Compress /solve requests#4212
Conversation
There was a problem hiding this comment.
Code Review
This pull request introduces gzip compression for /solve requests to reduce network latency, controlled by a new --compress-solve-request flag, between the Autopilot and Driver components. A critical compilation error due to incorrect value moving in the compression logic and a high-severity issue where a metric records the compressed size instead of the uncompressed size were found.
MartinquaXD
left a comment
There was a problem hiding this comment.
Change looks good overall.
| // axum's default body limit is 2MB too low for solvers, 20MB is still too low | ||
| // so instead of constantly guessing and updating, we disable the limit altogether | ||
| .layer(axum::extract::DefaultBodyLimit::disable()) | ||
| .layer(tower_http::decompression::RequestDecompressionLayer::new()) |
There was a problem hiding this comment.
Since you had to patch the reference driver to make this work it clearly is a breaking change. But it seems like it makes sense to require every solver to support compressed requests and moving the compression flag to each solver instead of a single flag for the entire autopilot probably doesn't make sense.
I guess the gist of what I'm saying is that we need to tell solvers about this and make sure they support this before we flip the switch.
There was a problem hiding this comment.
I'm saying is that we need to tell solvers about this and make sure they support this before we flip the switch.
Yes, that is for sure.
| .unwrap(); | ||
| } | ||
|
|
||
| async fn limit_order_with_compressed_solve_request_test(web3: Web3) { |
There was a problem hiding this comment.
I don't see a check actually verifying that the request was sent in a compressed way. I guess technically this test would have to have a fake driver that inspects the /solve request for the header and tries to decompress it.
As the test is right now I think we can drop it and replace it by enabling --compress-solve by default.
There was a problem hiding this comment.
True. I updated the ReverseProxy implementation and improved one of the tests. 0dc003a
| let mut encoder = GzEncoder::new(Vec::new(), Compression::new(3)); | ||
| match encoder |
There was a problem hiding this comment.
Not suggesting to change anything in this PR just sharing some findings following @jmg-duarte's DMs about brotli compression.

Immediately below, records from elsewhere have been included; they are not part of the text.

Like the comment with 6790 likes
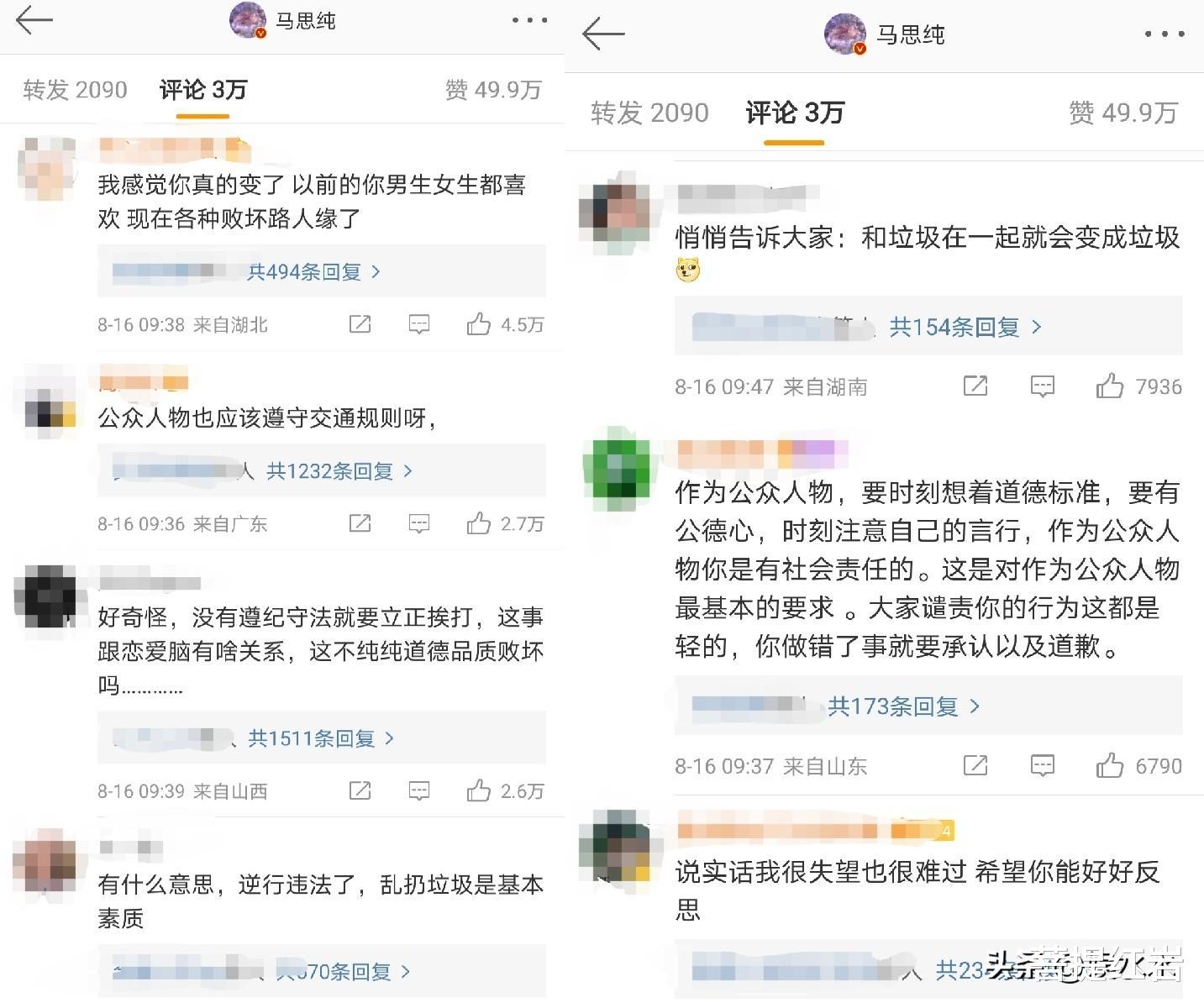The width and height of the screenshot is (1204, 1008). (x=1109, y=765)
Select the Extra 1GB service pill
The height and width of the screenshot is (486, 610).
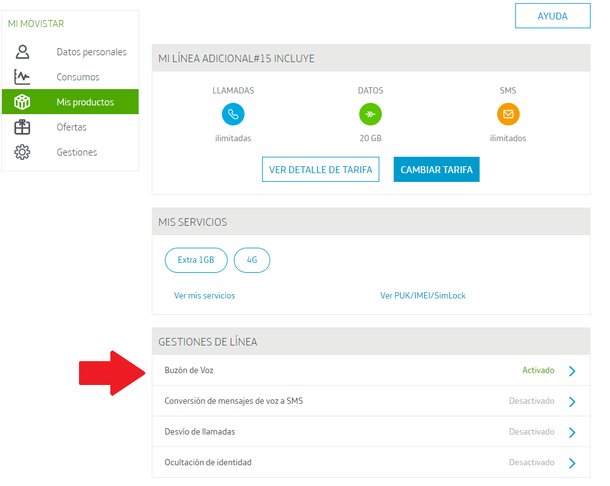[196, 260]
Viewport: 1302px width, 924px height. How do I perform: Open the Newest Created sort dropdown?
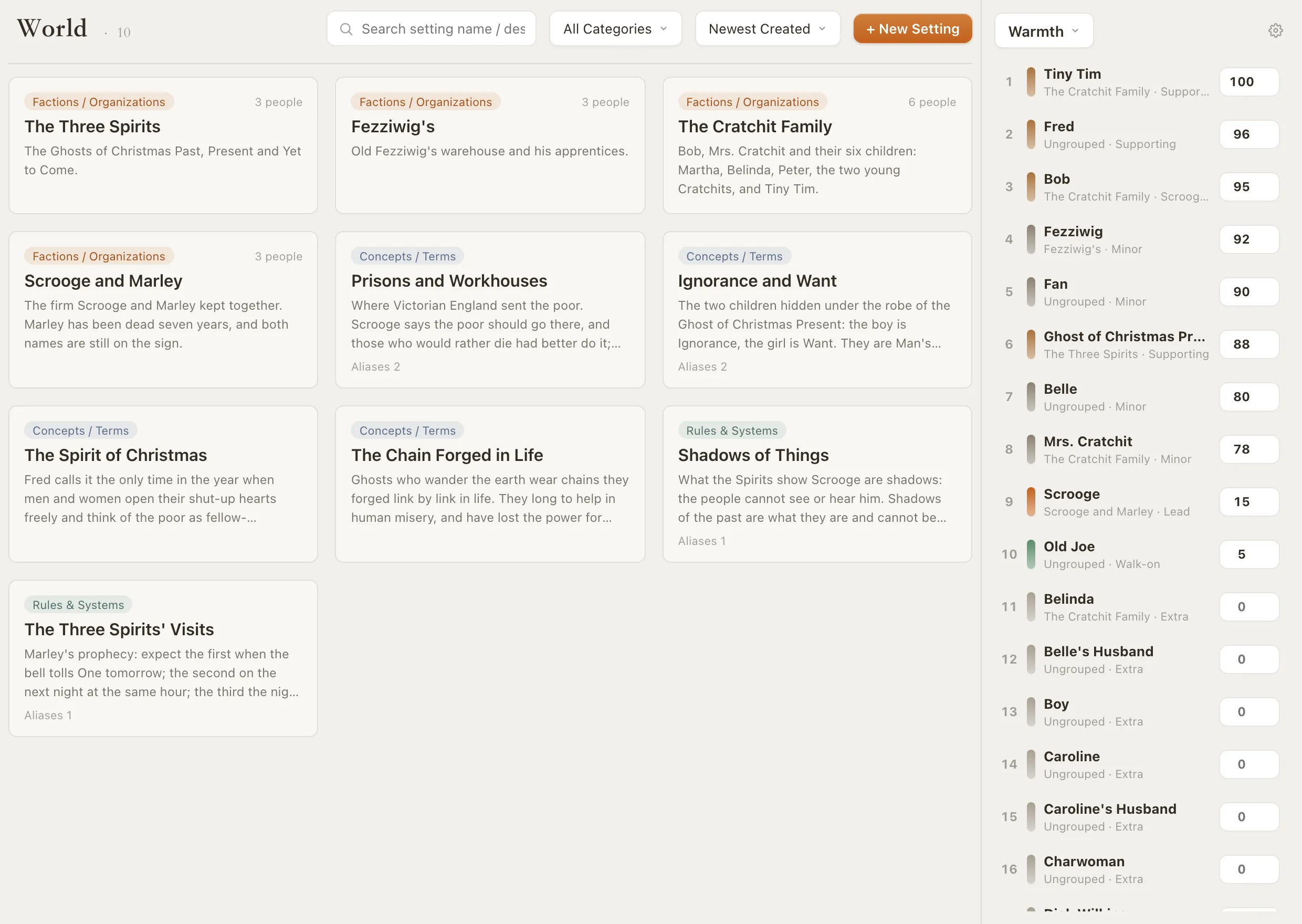768,29
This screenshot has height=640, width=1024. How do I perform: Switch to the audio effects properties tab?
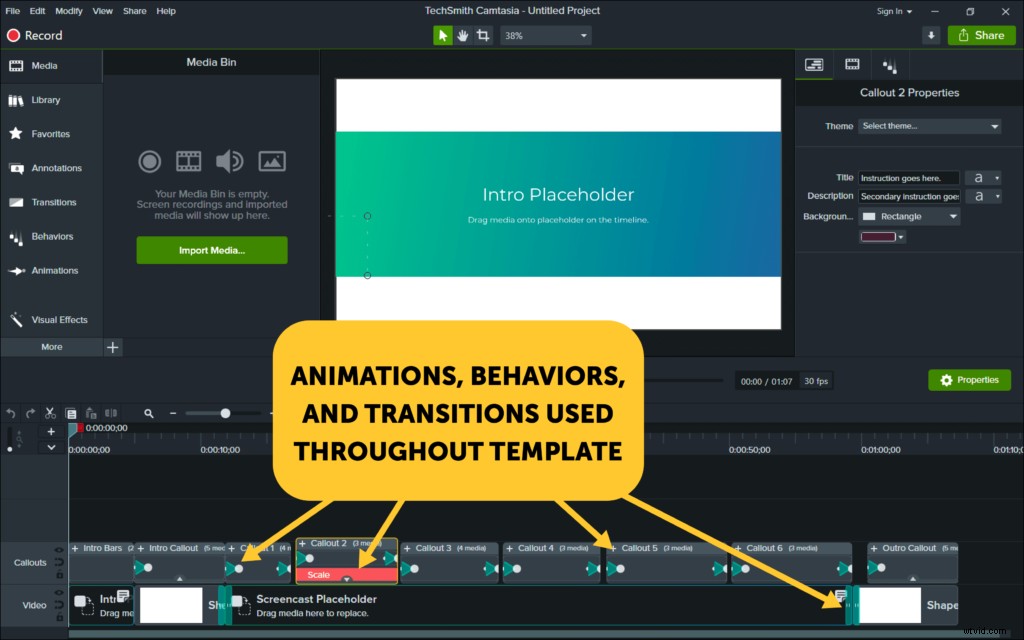coord(890,64)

on level 1 brotli is twice as fast as gzip level 3 while still beating gzip level 9 in file size. The downside is that this apparently only works over https and some solvers still use http IIRC.
brotli
Level 0: 2009237 bytes (30ms)
Level 1: 1663328 bytes (25ms)
Level 2: 1687065 bytes (44ms)
Level 3: 1647320 bytes (50ms)
Level 4: 1510469 bytes (68ms)
Level 5: 1599833 bytes (106ms)
Level 6: 1596011 bytes (129ms)
Level 7: 1592758 bytes (288ms)
Level 8: 1590406 bytes (401ms)
Level 9: 1588621 bytes (435ms)
Level 10: 1360942 bytes (3992ms)
Level 11: 1338503 bytes (11116ms)
gzip
Level 1: 2214921 bytes (67ms)
Level 2: 2179485 bytes (52ms)
Level 3: 2149025 bytes (54ms)
Level 4: 1981237 bytes (96ms)
Level 5: 1927338 bytes (118ms)
Level 6: 1883464 bytes (131ms)
Level 7: 1864462 bytes (135ms)
Level 8: 1844328 bytes (192ms)
Level 9: 1840352 bytes (255ms)
There was a problem hiding this comment.
It seems like Brotli supports HTTP. Only web browsers don't support the br compression over HTTP. I can give it a try. Thanks for providing the test result!

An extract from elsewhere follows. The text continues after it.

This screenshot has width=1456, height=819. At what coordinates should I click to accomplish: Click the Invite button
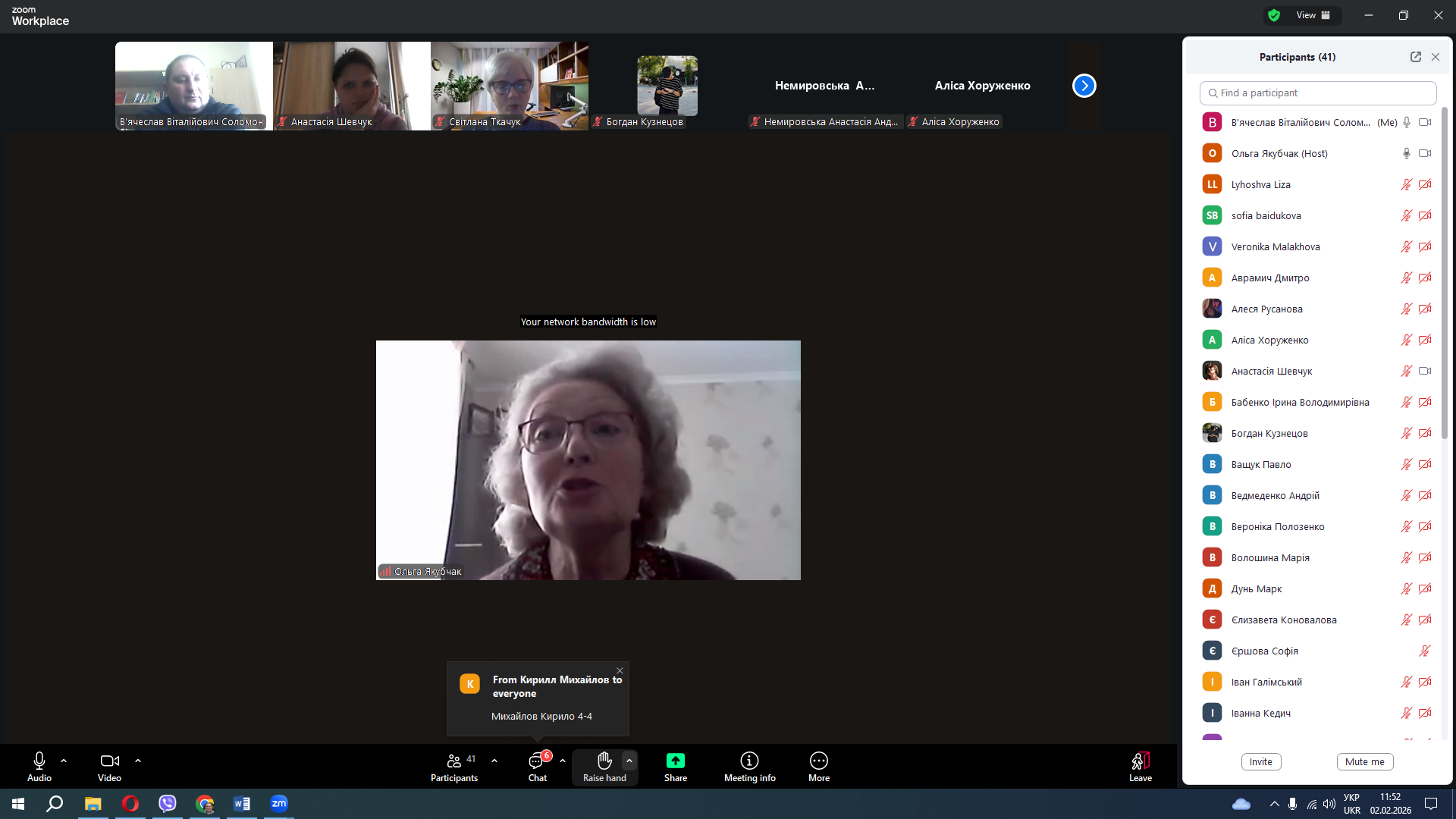coord(1260,762)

There was a problem hiding this comment.
Well, after running some unit tests and adjusting the e2e test, it seems like brotli works better for sure. Switched the implementation. Thanks @jmg-duarte for the idea!
This reverts commit d33863d.
|
Ok, it seems like testing it in staging doesn't make any sense since we have very small auction jsons there. Probably, it would be better to first ask all the colocated solvers to support the |
|
Review the following changes in direct dependencies. Learn more about Socket for GitHub.
|
If you are primarily concerned with request size you can test on shadow. Either just temporarily to not cause "down times" for solvers not supporting If you test on shadow mainnet, please check if the times reported by the autopilot log |
Description
Our current
/solverequest can be heavy on certain chains, and given the fact that it is expected to eventually switch to a cross-chain auction, the data will be growing significantly. While it is expected to implement a delta-sync approach with event-based auction updates, this is quite involved, and as a first step, we can look into compressing the request to reduce its size and reduce network latency/delays.The tests showed that
brotliwith compression level 1 outperformsgzip#4212 (comment)Changes
##Autopilot
--compress-solve-requestboolean CLI flag threaded throughrun_loop::Configsolve::Requestgains acompressed()method that br-compresses the body on a blocking task (CPU-intensive, like the existing serialization)auction_overheadmetricContent-Encoding: brheader only when the body is actually compressedrunloop_solve_request_body_sizehistogram metric that records the size (in bytes) of the JSON body sent in each/solverequest to drivers.Driver
RequestDecompressionLayerto the axum middleware stack, which automatically decompresses br-encoded request bodies based on theContent-EncodingheaderHow to test
New unit and e2e tests. Deploy manually with disabled compression to collect some metrics and then with compression enabled.
Related issues
Fixes #4206